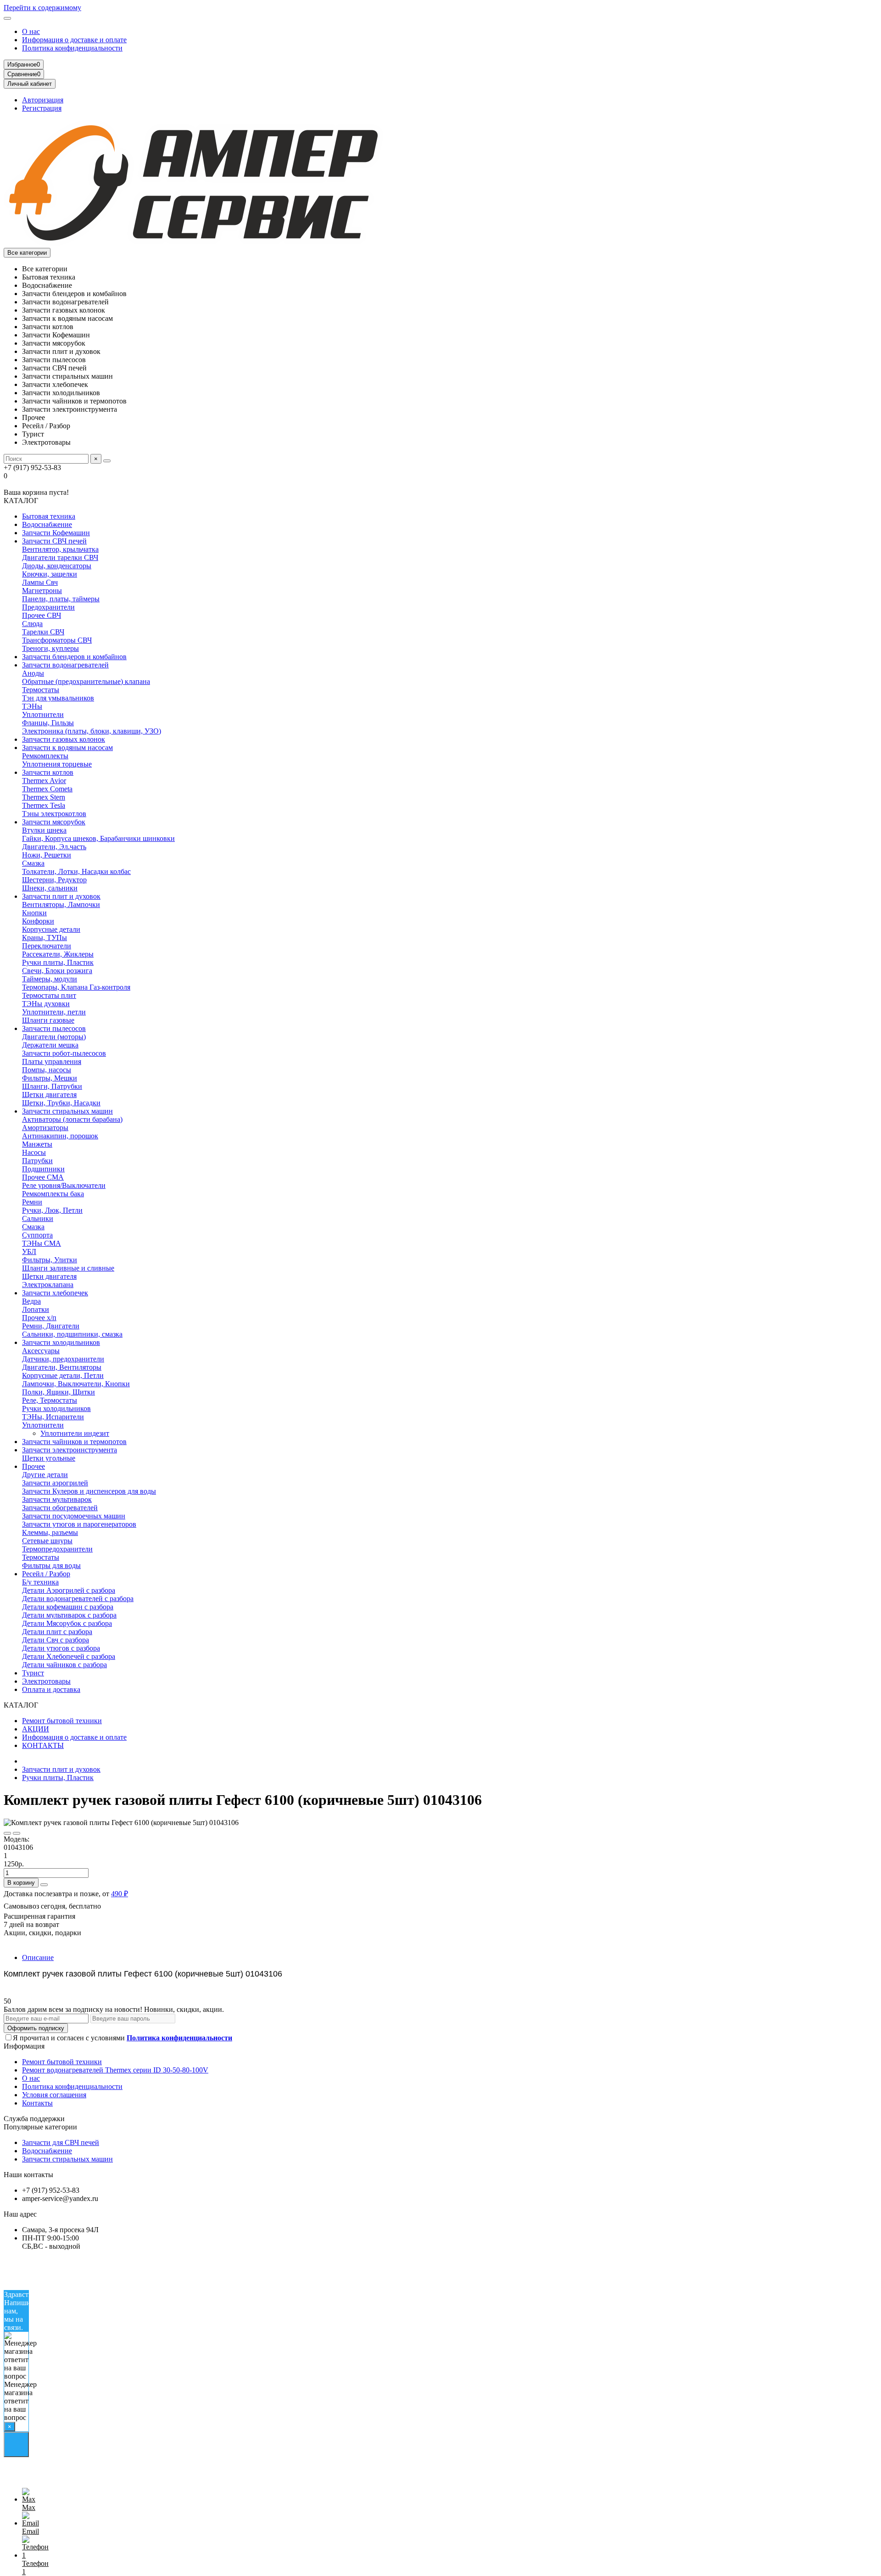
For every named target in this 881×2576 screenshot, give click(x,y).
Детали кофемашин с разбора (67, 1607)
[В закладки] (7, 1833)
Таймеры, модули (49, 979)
+++
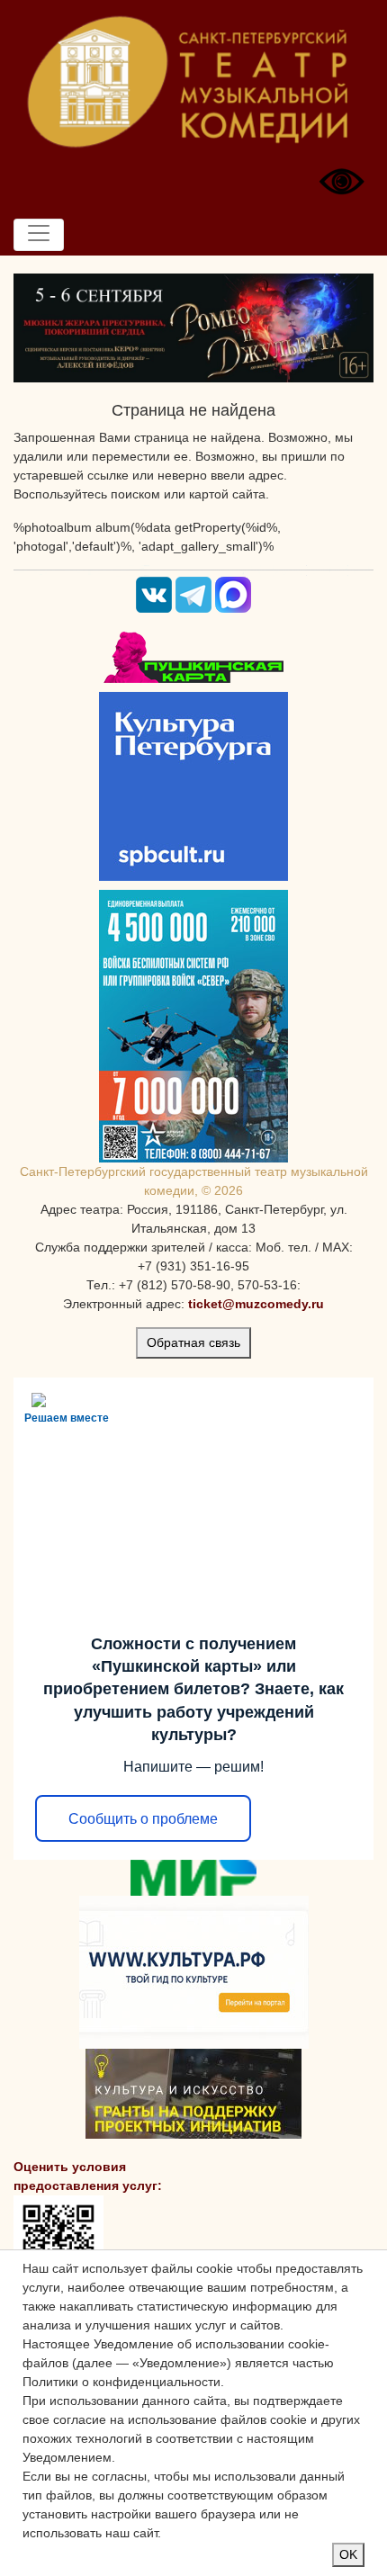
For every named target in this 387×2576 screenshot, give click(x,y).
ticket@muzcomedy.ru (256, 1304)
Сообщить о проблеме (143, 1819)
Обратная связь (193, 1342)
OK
+++
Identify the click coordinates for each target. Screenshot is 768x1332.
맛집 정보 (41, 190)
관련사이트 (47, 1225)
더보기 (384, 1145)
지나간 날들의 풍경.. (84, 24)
+++
**ABOUT THIS TASK**
Please provide nothing but the number of lines in the records that hold the string "named".

**RESPONSE TO THE TASK**
2